Pattern method names based on existing library conventions [was Re: Pattern matching for nested List with additional size constraints]
Brian Goetz
brian.goetz at oracle.com
Thu Jan 28 16:40:00 UTC 2021
This is all a great first attempt to navigate this new territory. Having
spent a lot of time there already, there's some I agree with, and some
for which I'd say "understandable first thought, but keep going." It
will surely take us a while to discover the ideal set of idioms for this
new language, just as it did in the early days of Java.
If you don't read any further, the takeaway of all this is: patterns are
not just "better getters", and our API design idioms should not merely
be extrapolated from what worked with getters, but should reflect the
richness of what patterns enable. The old rules will encourage us
towards some bad habits for the new world, and we should be on lookout
for that.
> On Wed, 27 Jan 2021 at 20:03, Brian Goetz <brian.goetz at oracle.com> wrote:
>> if (p instanceof Profile(Rules(List.of(var rule, ...)))) {...}
> With my library design hat on, I don't think "of" is a suitable method
> name here.
There are surely lots of possible library idioms, and I'm sure we've not
thought of all of them yet, so its good to brainstorm about what some
others might be.

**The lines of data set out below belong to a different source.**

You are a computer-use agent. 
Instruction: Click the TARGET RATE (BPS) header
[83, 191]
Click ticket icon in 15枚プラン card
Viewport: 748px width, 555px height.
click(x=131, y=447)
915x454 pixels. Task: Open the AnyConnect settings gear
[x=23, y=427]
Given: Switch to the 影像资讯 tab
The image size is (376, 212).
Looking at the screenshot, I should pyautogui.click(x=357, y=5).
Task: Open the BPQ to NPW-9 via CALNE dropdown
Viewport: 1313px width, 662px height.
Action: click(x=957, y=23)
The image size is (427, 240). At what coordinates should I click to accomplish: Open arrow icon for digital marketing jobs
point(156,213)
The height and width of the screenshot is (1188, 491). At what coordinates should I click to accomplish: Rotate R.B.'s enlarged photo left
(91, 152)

For the record, here's the rationale behind this
particular naming choice.
A key design goal for pattern matching in Java is that however you make
an object, there is a complementary way to take it apart, and, absent a
good reason to the contrary, that should be as syntactically and
semantically similar as possible.
If we construct with constructor:
Foo f = new Foo(a);
we can take apart with the same-descriptor deconstructor:
if (f instanceof Foo(var a)) { ... }
If we construct with a factory:
Foo f = Foo.of(a);
we can take apart with the same-named, same-descriptor deconstructor:
if (f instanceof Foo.of(var a)) { ... }
or, perhaps a more evident example:
Optional<String> a = Optional.of(x);
Optional<String> b = Optional.empty();
switch (x) {
case Optional.of(var x): ...
case Optional.empty(): ...
}
In this case (heh), the library designer (hi!) chose to use factory
methods _for the names_; the deconstruction benefits from the same thing.
(There are other forms of aggregation, which should have corresponding
patterns -- array initializers and patterns, and eventually, if we ever
have collection literals, we'll have corresponding collection patterns.)

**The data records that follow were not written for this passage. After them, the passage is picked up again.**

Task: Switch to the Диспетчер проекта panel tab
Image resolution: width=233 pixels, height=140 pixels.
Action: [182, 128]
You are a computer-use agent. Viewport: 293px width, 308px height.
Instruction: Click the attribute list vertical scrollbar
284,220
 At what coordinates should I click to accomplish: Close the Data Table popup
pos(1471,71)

A good intuition here when reading this might be: "if f could have come
from invoking Foo.of(...), what parameters would have been provided?"
> 1) Factory methods that should be constructors
>
> Some factory methods exist simply because a constructor was not an
> acceptable alternative - LocalDate.of(int, int, int),
> Integer.valueOf(int) and List.of(T...) being three examples for
> different reasons. Given this, it seems desirable that the language
> should allow *some* pattern methods to have a use-site syntax that
> looks exactly like a deconstructor.
>
> if (p instanceof Profile(Rules(List(var rule, ...)))) {...}
> if (p instanceof LocalDate(var year, month, day)) { ..}
> if (p instanceof Integer(var value)) { ..}
> if (p instanceof Optional(var value)) { ..}
> if (p instanceof Optional()) { ..}
> for (Map.Entry(var key, var value) : map.entrySet() {...}
>
> In all these situations, the binding is effectively taking the raw
> contents and binding them, as records do, and that is what the
> use-site syntax should be.
I think this is overstated, but there's a reasonable design option (for
*some* classes) buried in here. Whether you provide a constructor or
factory is an API design choice; similarly, whether you provide a
corresponding deconstructor or static member pattern is also an API
design choice. If you choose factories one way, but deconstructors the
other, that's an asymmetry; there can be cases where such an asymmetry
is justified, but in others will just be a gratuitous inconsistency, so
there needs to be a corresponding benefit to make up for the asymmetry.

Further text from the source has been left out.